Bo is smitten by the beautiful La who invites him to her first salon, an event to help her pick a mate. Complicating the situation is the newly arrived human aliens. As head of the council, Bo’s mother greets the humans and introduces Bo to them. His mother has volunteered him to guide a human scientist around the city. That evening, Bo’s visit to La’s salon is a crash course for him about love and finding a mate. One suitor at the salon gets La annoyed, and faces the ultimate rejection when she rips his head off. But she likes Bo and plans to find a way to test his resolve.
The next day, Bo discovers that La is planning another salon that night, but he is not invited. Confused, he meets the human to escort her around the city, but then on an impulse decides to crash La’s salon, presenting the human as his dainty offering. The next day, Bo’s mother is furious.
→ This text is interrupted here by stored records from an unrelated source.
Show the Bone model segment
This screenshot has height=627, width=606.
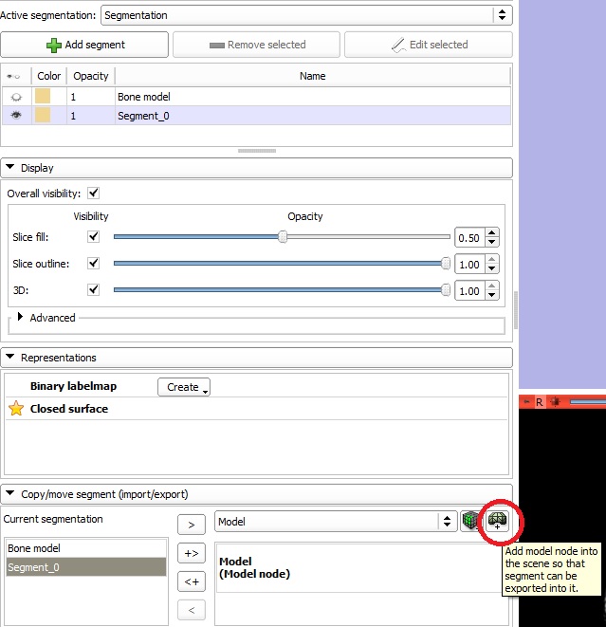(x=16, y=97)
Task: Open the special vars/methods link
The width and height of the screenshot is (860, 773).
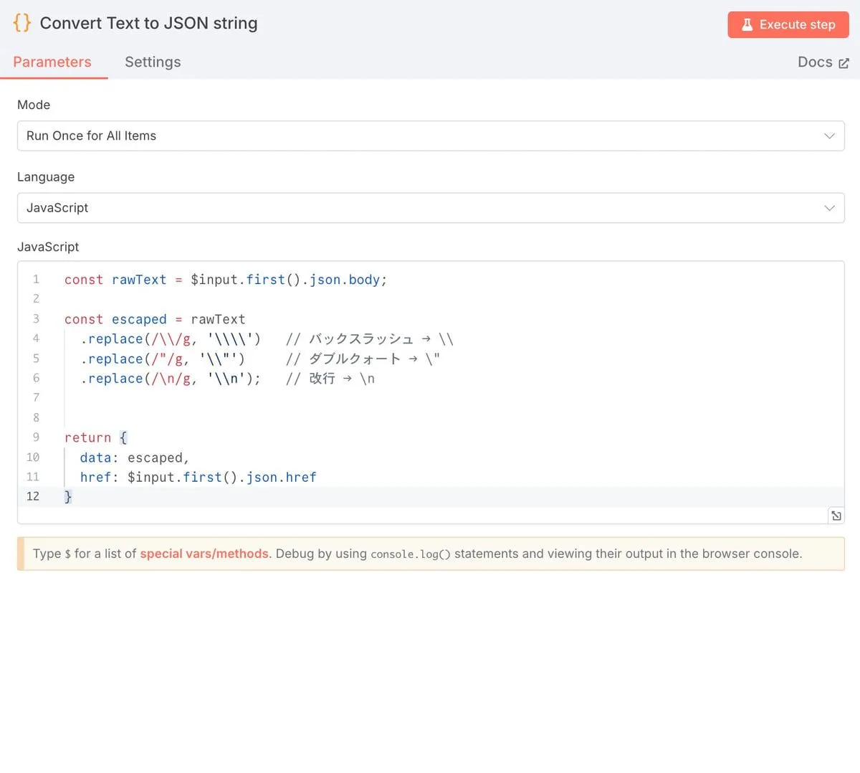Action: 204,554
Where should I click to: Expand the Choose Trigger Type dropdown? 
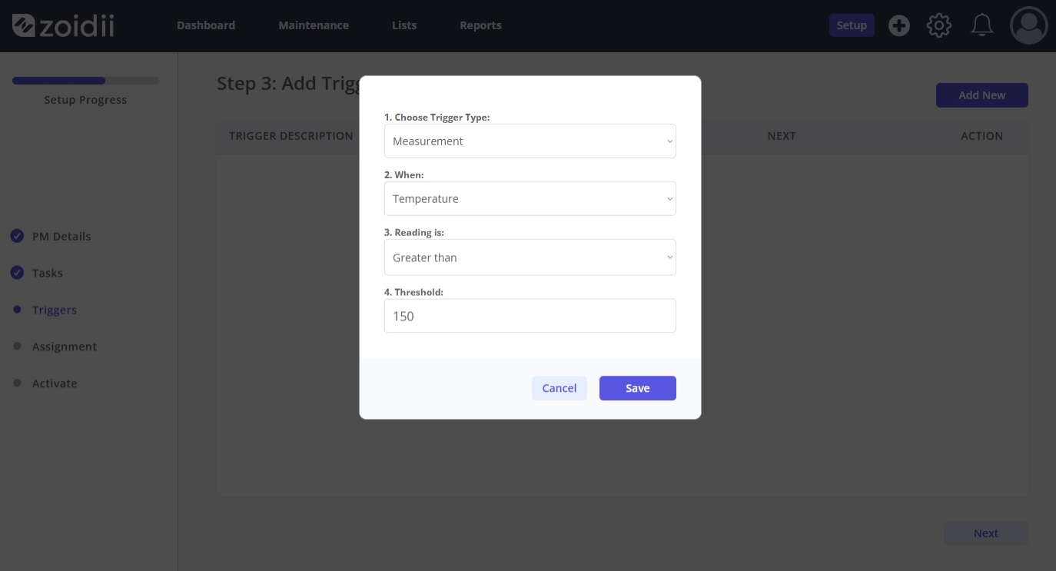(530, 141)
Did he really give the human as a dainty offering? She storms over to La’s apartment, expecting to find a half-eaten human. Instead, she discovers La and her university comrades are in a pleasant conversation with the human. The two cultures may be alien to each other, but scientific principals bring them together. It is looking good for Bo’s chances with La!
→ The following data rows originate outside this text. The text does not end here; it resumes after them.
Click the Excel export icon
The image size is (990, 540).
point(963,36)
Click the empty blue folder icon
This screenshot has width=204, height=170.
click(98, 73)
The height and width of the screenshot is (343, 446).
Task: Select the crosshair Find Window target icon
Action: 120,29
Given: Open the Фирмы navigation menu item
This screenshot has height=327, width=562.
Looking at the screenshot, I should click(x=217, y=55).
With two plots twisted together, this story moved along rapidly. Some pleasant insights and intrigues kept the action going. It was a nice story to read.
“We are Destroyers” by Rich Larson
This science fiction short story portrays a future where an AI has set up a commune of people that it controls through implants. The story follows the fates of a brother and sister. Emmanuel is a member of the commune, while his sister, Elise, is a member of a paramilitary group sent to destroy it.
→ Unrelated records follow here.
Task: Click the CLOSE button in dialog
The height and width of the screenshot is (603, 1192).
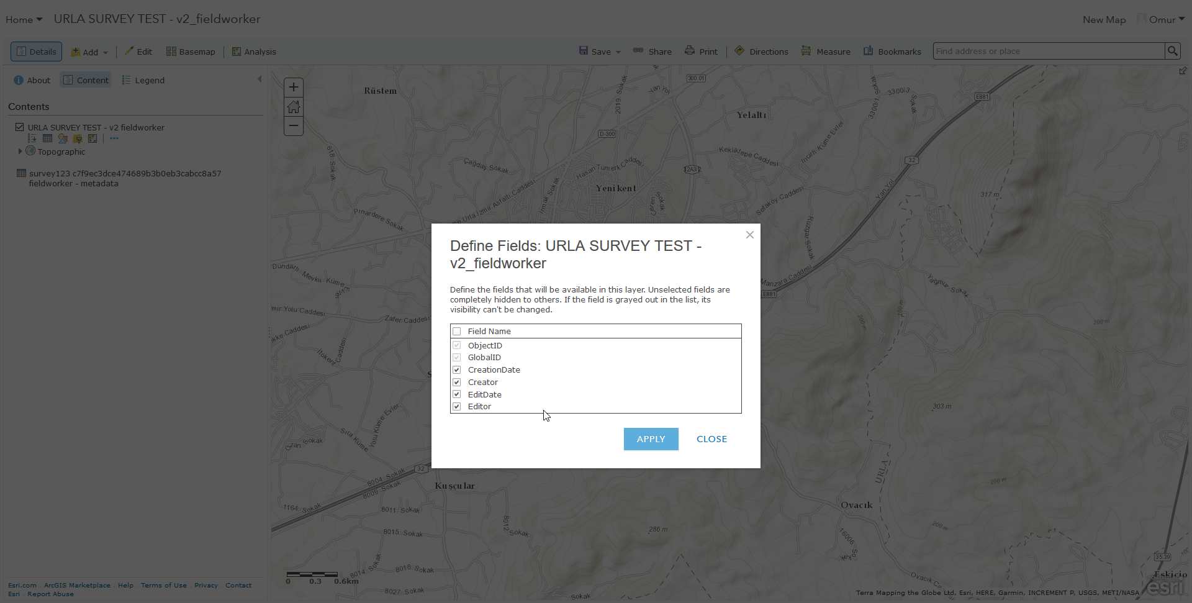Action: pyautogui.click(x=711, y=439)
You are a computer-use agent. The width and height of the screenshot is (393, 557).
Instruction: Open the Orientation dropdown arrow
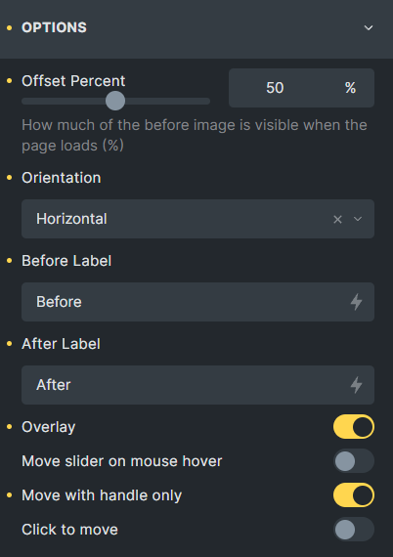(x=358, y=219)
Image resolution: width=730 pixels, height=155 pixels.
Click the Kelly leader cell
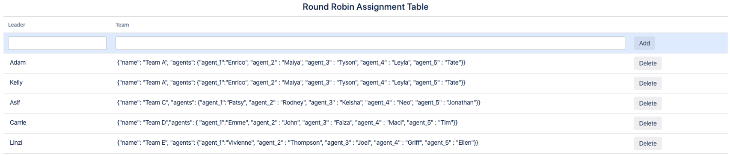[x=16, y=83]
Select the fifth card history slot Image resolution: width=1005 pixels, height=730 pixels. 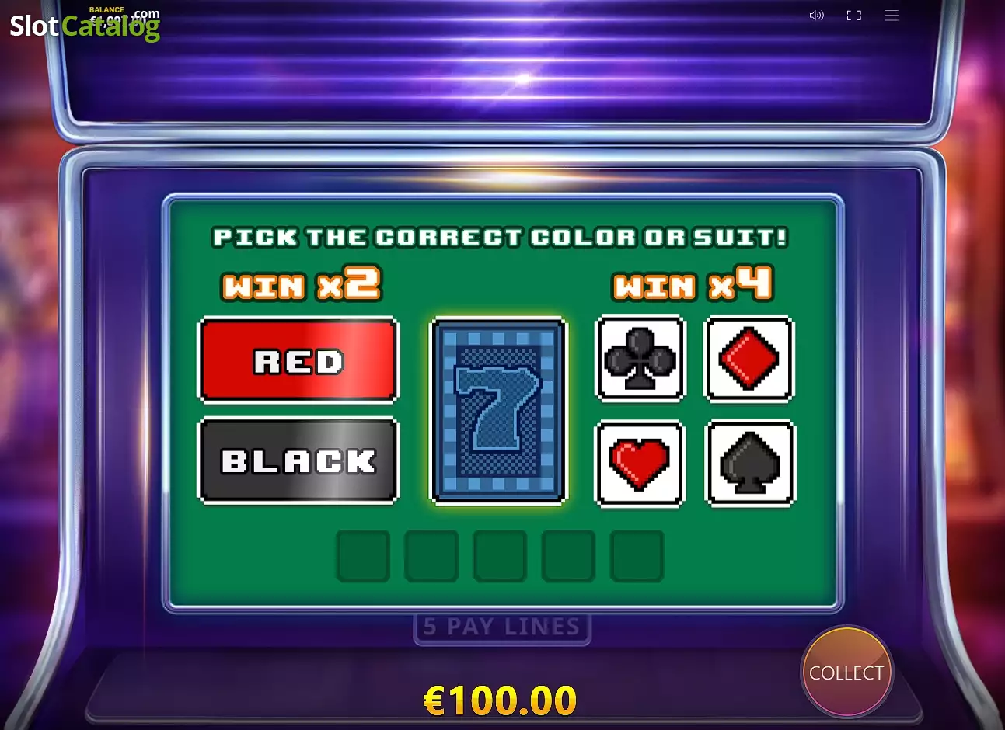[x=637, y=556]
Elise hopes to save her brother from the massacre. Instead, the AI takes over the actions of the commune members and directs their defense, killing all the paramilitary members. But, too late, the AI realizes that this is just the opening salvo to gauge its defenses. Now it has revealed its full capability.
This was a nicely written action yarn told from two perspectives. It is a chilling view of a post-war world where some AI’s have survived and found a way to thrive.
“All that is Solid” by Chris Barnham
“All that is Solid” is a short SF tale told from the perspective of an overly powerful computer. Though it has used this power for good, humanity fears it. And once they discover it has taken over many other installations and networks, they determine to shut it down.
The computer AI appeals to its operator that it did all for the good and it has saved millions of lives. The operator agrees, but says people cannot trust a computer for their welfare and so continues to shut it down. As it loses its final appeal, the computer uses it last vestige of control to deliver a surprise for humanity, one that people will receive with mixed feelings.
This story started slow and followed a path reminiscent of SF stories from a decade or two ago. Towards the end, the pace picked up and the end had a neat twist. Overall, the story was an average SF tale.
“The Little Gods” by Jamie Wahls
Fiona, the young girl in this SF short story, receives a few bio-engineered enhancements, including some additional arms. Her mother agrees to the upgrades, but concerns over whether it is the right thing continue to plague her.
As Fiona grows up, the mother wonders if she is creating a monster, even though her daughter continues to have a friendly outgoing disposition. A special brain implant to allow Fiona to connect to the Internet pushes her mother’s fears over the top. Can Fiona find a way to allay her mother’s reservations?
Wahls spins an interesting and quick insight to a bio-enhanced future. The story read okay, but it felt as if the author should have explored this idea more.